Brotherus chirped frightened little peeps as Enid slowly and encouragingly drew open his fingers and unfolded the note—at seeing this revelation of text, and on a page twice the size it had been, shining up at him, he emitted a cry of wonderment.

“Now you know how to unfold a piece of paper,” said Enid with pedagogical pride.

Brotherus looked to Voot. “What would you have me do now, sir? I have opened the letter—have I not?”

“Be so kind as to read the letter, now, sir,” requested Voot.

The little man closed his eyes and appeared to wince.

“It will be fine,” Enid promised him, patting his hand. “Just do your best.”

“Then can we have sex?” he asked with hope.

“Certainly not.” She sat back. “You’re a revolting worm. Just concentrate on the task at hand.”

He snapped his fingers with a good-natured aw shucks, but I tried my best! expression and began to read the letter. Voot nodded approvingly at the manner in which he was following instructions. Gangakanta stared at the wall, finding it far more enriching an object for his perusal than the scene before him. When Brotherus had finished reading the note—twice, to make sure he’d gleaned every iota of implication—he carefully folded it back along the same crease, and announced: “I’m awfully sorry, but I’m afraid I did not write this letter, and don’t know who did.”

“Are you sure?” asked Voot, for neither Enid nor Gangakanta seemed especially interested in the proceedings. “Perhaps as a jest? Or to help the investigation, in your own unique way?”

“I’m afraid not, monsieur. I truly wish that I had, for in that case, I suppose I’d be better placed to assist you.”

“Then can you speculate, perhaps, as to why the writer of this letter, whoever he may be, chose to sign it with your name?”

“Whose name?” Brotherus asked, seeking clarification.

“Yours, monsieur.”

“My name?”

“That is right, monsieur.”

Brotherus stared at an unlit lamp. “I did notice that, yes. . .”

“I must admit to you, monsieur,” said Voot, when the content of his conversational partner’s speech had trailed off, “that I am not a detective. I am only the lowly manager of a hotel.” The other three began to protest at the low esteem in which he appeared to hold his position, but he cut them off: “But if I were a detective, then I imagine that—and you must forgive me for any perceived yet, I assure you, unintended slight to your honour—I would not be able to simply take you at your word that you did not write this note, when the very presence of your name thereupon, although, I admit, perfectly capable of having been there inscribed by a third, malicious party; perhaps, indeed, a party harbouring some secret malevolent intent towards yourself, stemming, it might be, from a longstanding grudge he or she has nurtured in the most private unseen sanctuary of their breast, a tiny bird’s nest lovingly ensconced in a crack in a crumbling, ivy-drenched brick wall long forgot, spurned as would be a particularly unsightly leper, fingers dripping from his hands, toes scattered across the grass behind him like breadcrumbs left for beasts, a wall exiled to some unsunned corner of a weed-usurped garden into which no two-footed contrivance of our Lord could be bothered to peek, over an affront, trivial or profound, real or presumed, you are supposed to have inflicted upon their sense of honour, in so doing earning their rabid, undying hatred of you, your kith and your kin; or then again, a party with no grievance against you in the least, your presence in this hotel, as your presence on this earth, having barely registered in their consciousness as worthy of consideration, as the featureless faces of the multitude, filthy, slimy, pock-faced serfs en masse, trampled underfoot by an obscenely insouciant king, but rather having selected your name, with all the deliberation of a famished tamandua inhaling entire colonies, whole civilisations, of ants, from a list of the hotel’s guests, and thereby framing, with terrifying randomness, a thoroughly innocent man—all this intending to convey the truth, monsieur, that the presence of your name on this letter means that you must remain, at least tangentially, a suspect.”
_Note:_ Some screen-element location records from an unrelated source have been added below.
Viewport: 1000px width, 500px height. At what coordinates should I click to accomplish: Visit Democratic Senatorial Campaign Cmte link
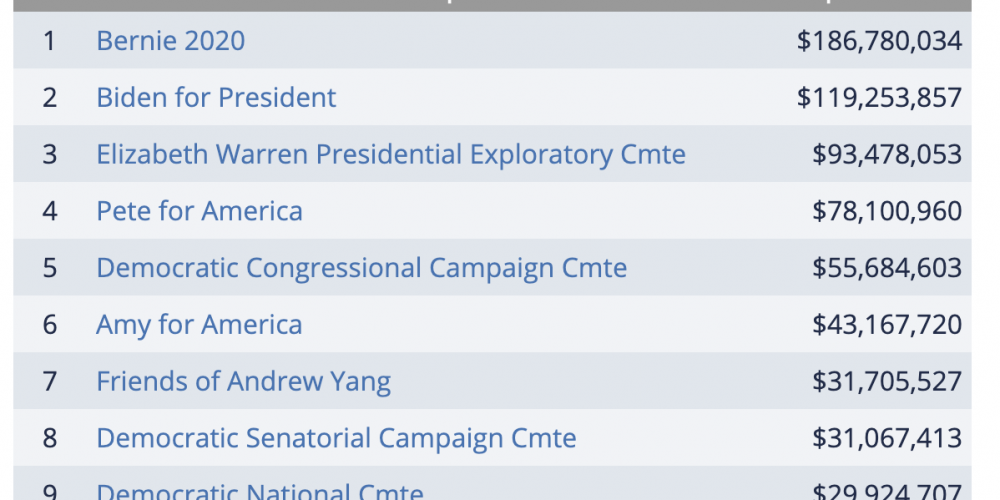pos(336,439)
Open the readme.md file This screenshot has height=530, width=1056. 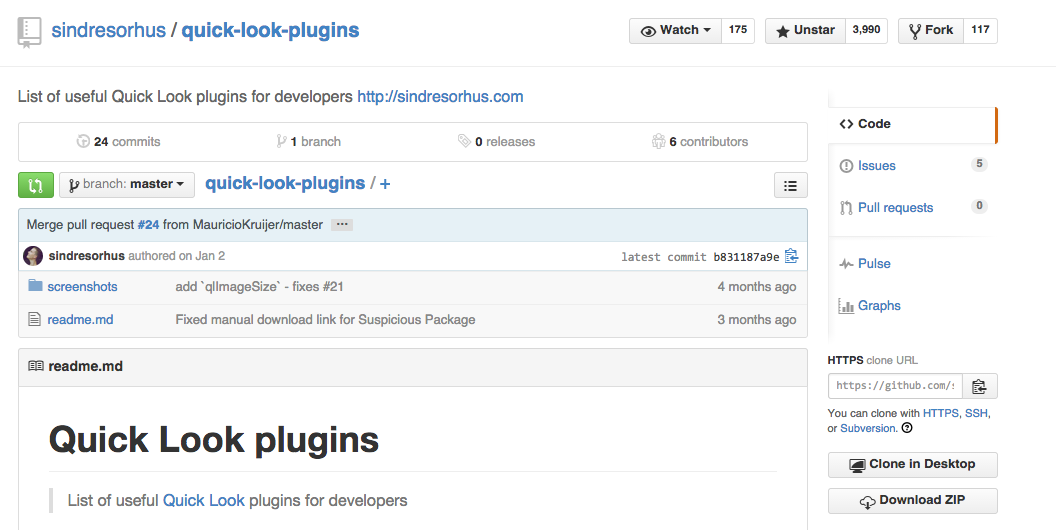80,320
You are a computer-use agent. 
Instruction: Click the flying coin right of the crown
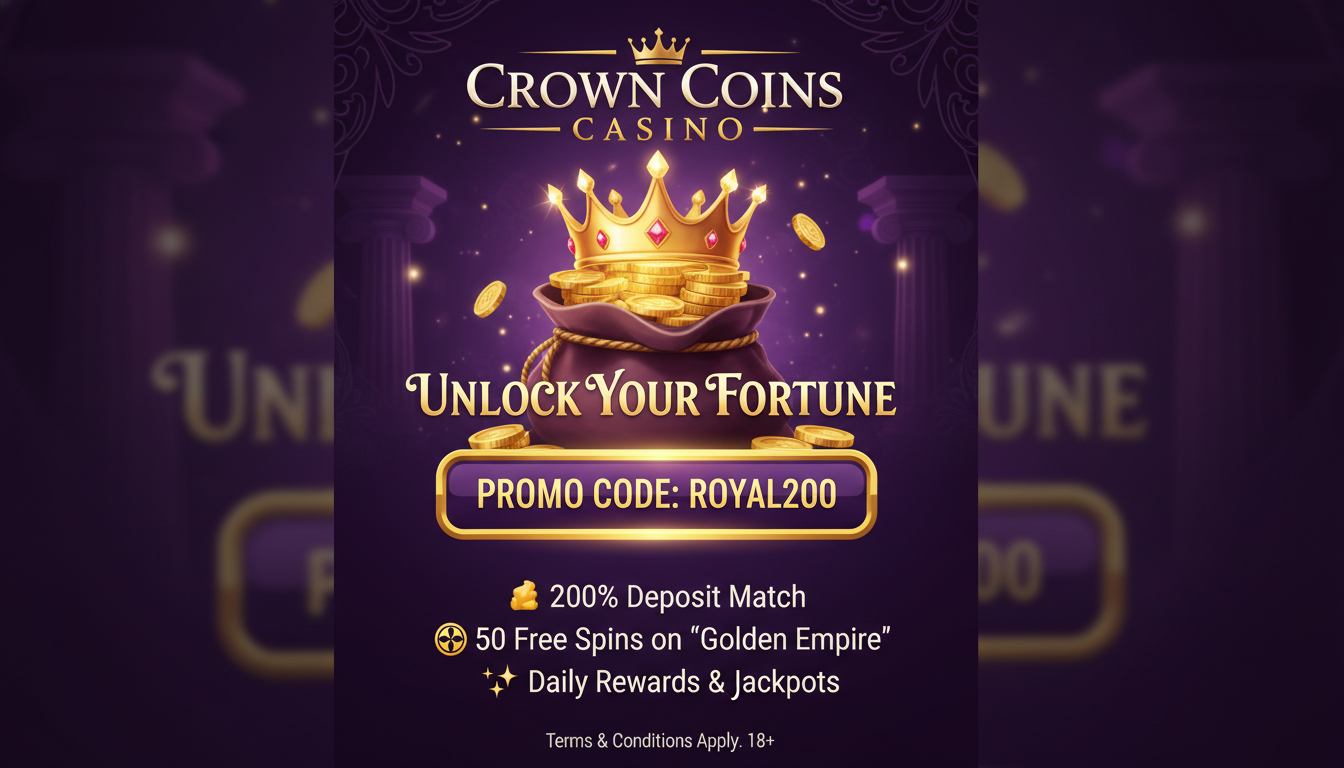point(808,232)
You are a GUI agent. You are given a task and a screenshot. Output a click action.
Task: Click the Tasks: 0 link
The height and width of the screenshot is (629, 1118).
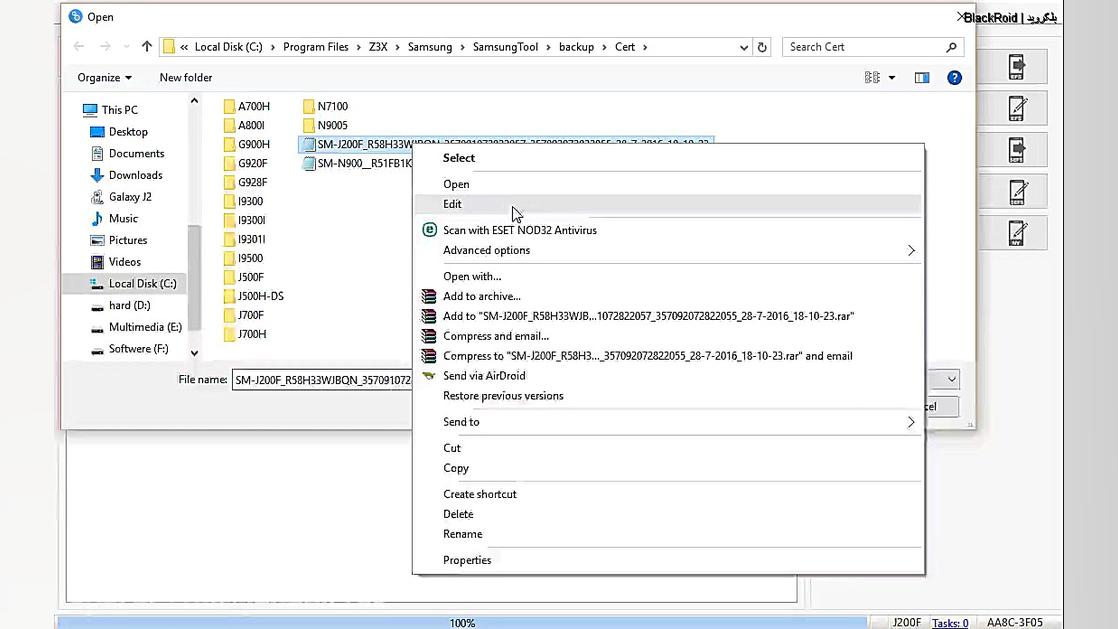(949, 623)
“Pardon?” asked Brotherus.

Voot took a breath. “I will not repeat myself, monsieur. I have every confidence that you heard what I said to you.”

“Just now?”

“Yes.”

“You mean, what you said to me just now?”

“That is what I mean.”

“But—and pardon my rudeness in seeking to point out to you what you no doubt already know so well, and which is, after all, your business and not mine—but when you compared the handwriting of this note to the samples of my handwriting you already possess—on the hotel register, the letters I sent to the hotel in advance of my visit, etcetera, etcetera—did you find them, monsieur, to be the same?”

Enid, Gangakanta and Voot looked to each other in embarrassment.

“If I may be so bold as to make a suggestion?” Brotherus went on.

“You may be so bold,” answered Voot, relieved to be off the hook.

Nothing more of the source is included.